### TRECHO PARA LEITURA ###
A presença de Beckett no Finnegans Wake teria sido ainda marcada de outra forma, como sugere Barbara Reich Gluck (p. 28). Joyce teria inserido o próprio nome de Beckett na obra, por exemplo, em “Come on, ordinary man with that large big nonobli head, and that blanko berbecked fischial ekksprezzion” (64.30-31), e “You is feeling like you was lost in the bush, boy? […] Bethicket me for a stump of a beech if I have the poultriest notions what the farest he all means” (112.03-06) (meus itálicos).

Porém, a importância de Beckett para Finnegans Wake é maior do que podem sugerir esses casos até anedóticos. Beckett participou da tradução para o francês de uma parte do oitavo capítulo de Finnegans Wake, publicada em 1931 sob o título de “Anna Livia Plurabelle” (O’Neill, p. 41), e contribuiu para o importante volume de ensaios sobre o “Work in Progress”, intitulado Our Exagmination Round His Factification for Incamination of Work in Progress (1929). Como este ensaio, para a especialista em Joyce, Margot Norris (p. 161), Beckett “fornece os antecedentes filosóficos e filológicos” do “Work in Progress” e “demonstra como [Dante, Bruno e Vico] modificaram ou destruíram a natureza dos rótulos, das categorias tradicionais, dos enquadramentos conceituais, das divisões e oposições convencionalmente requeridas para se obter algum sentido da história, da teologia e da linguagem”. A autora também ressalta que apesar de a proposta de Exagmination ser a de não explicar o texto de Joyce, Beckett apresentou um esquema para as quatro partes que viriam a compor Finnegans Wake dez anos mais tarde, algo que só pôde ser feito porque Beckett àquela altura contou com “informações privilegiadas” do próprio Joyce (Norris, pp. 161, 163-164). Em 1937, Beckett ainda ajudou a revisar as provas de galé de Finnegans Wake, recusando-se, contudo, a atender ao pedido de Joyce para organizar outra obra sobre o livro antes de sua publicação (Maddox, p. 326).
###
▸ **REQUISITOS DA TAREFA**
1. Transcreva do trecho sobre Beckett e Finnegans Wake a parte que abre com as palavras "A presença de" e fecha com "(112.03-06) (meus itálicos).".
2. Segundo o trecho sobre Beckett e Finnegans Wake, em que ano Beckett ajudou a revisar as provas de galé do livro?
### CONTEÚDO DO MATERIAL ###
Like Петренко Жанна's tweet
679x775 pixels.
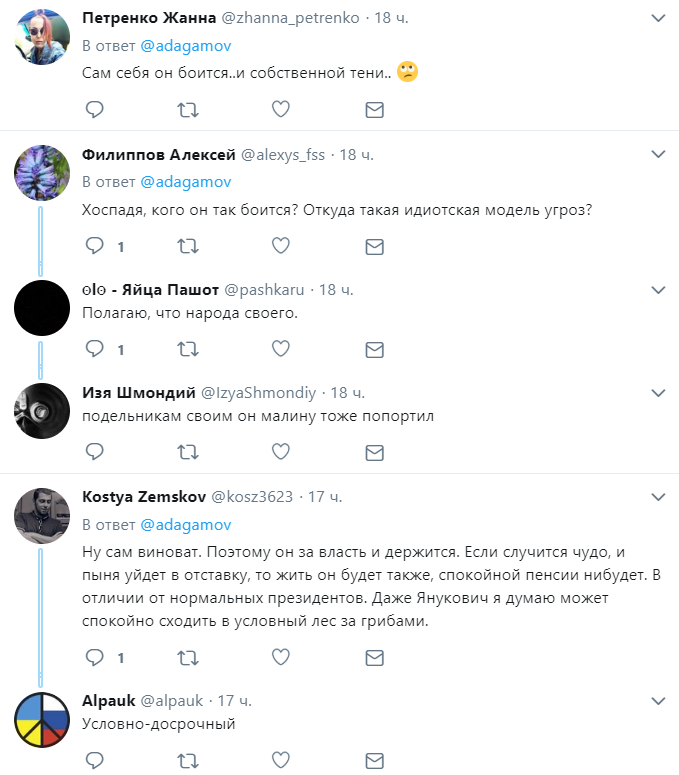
###
▸ **RESPOSTAS DOS EXERCÍCIOS**
1.
A presença de Beckett no Finnegans Wake teria sido ainda marcada de outra forma, como sugere Barbara Reich Gluck (p. 28). Joyce teria inserido o próprio nome de Beckett na obra, por exemplo, em “Come on, ordinary man with that large big nonobli head, and that blanko berbecked fischial ekksprezzion” (64.30-31), e “You is feeling like you was lost in the bush, boy? […] Bethicket me for a stump of a beech if I have the poultriest notions what the farest he all means” (112.03-06) (meus itálicos).

2. Em 1937.